- [Exercise passage]
##############################

How to recognize life on distant planets
Astronomers and biologists investigate the colour properties of 137 different microorganisms
A team of astronomers and biologists has recorded the "chemical fingerprints" of 137 different species of microorganism. In future, this could help to recognize life on the surface of exoplanets - planets orbiting stars beyond our solar system. The microorganisms are native to a wide variety of environments and exhibit a range of pigmentation. The team, led by doctoral student Siddharth Hegde of the Max Planck Institute for Astronomy in Heidelberg, has made the results available in an online database.
Astronomers are gearing up for a new phase of research on exoplanets (planets outside our solar system), teaming up with biologists to formulate search strategies for life on these distant planets. So far, these efforts have focused on what are known as indirect biosignatures, such as by-products of life that could be detectable in a host planet's atmosphere. But if the surface of an exoplanet were dominated by one particular life form, a more direct form of detection might be possible: a detection based on light reflected by that life form, taking on a characteristic tint in the process.
We observe planets by studying starlight reflected off their atmospheres or surfaces, because the composition of this reflected light provides us with information about what is to be found on the planet. Alien astronomers making detailed observations of Earth would notice a greenish tint as sunlight reflected by trees and other vegetation reaches their telescopes.

##############################

- [Data extract]

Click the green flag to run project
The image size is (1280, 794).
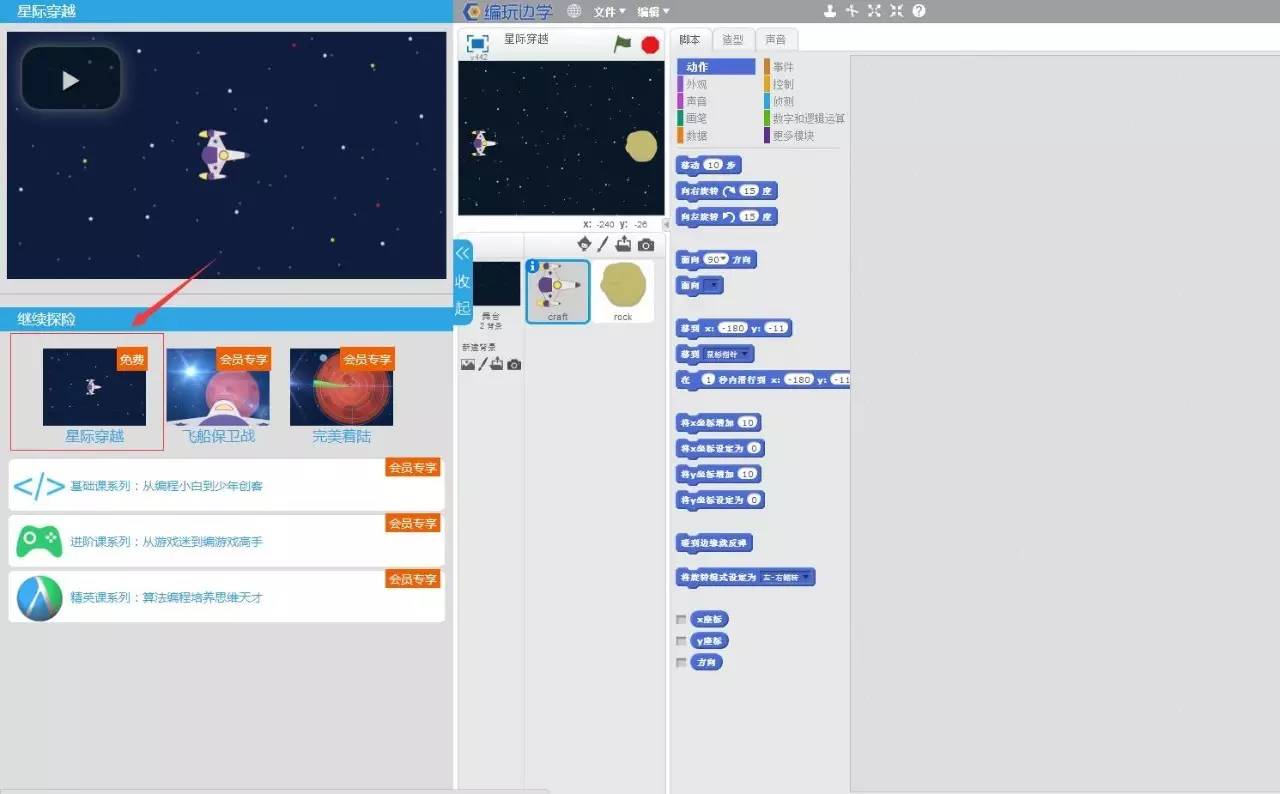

##############################

- [What you have to do]
Summarize the text on recognizing life on distant planets in two sentences.

- [Response to this exercise]
A team of astronomers and biologists, led by Siddharth Hegde of the Max Planck Institute for Astronomy, has recorded the chemical fingerprints of 137 microorganism species from a wide variety of environments and made them available in an online database, which could help recognize life on the surfaces of exoplanets. Searches for life have so far focused on indirect biosignatures in a planet's atmosphere, but if one life form dominated an exoplanet's surface, it might be detected directly from the characteristic tint of the light it reflects, much as alien astronomers would see a greenish tint in sunlight reflected by Earth's vegetation.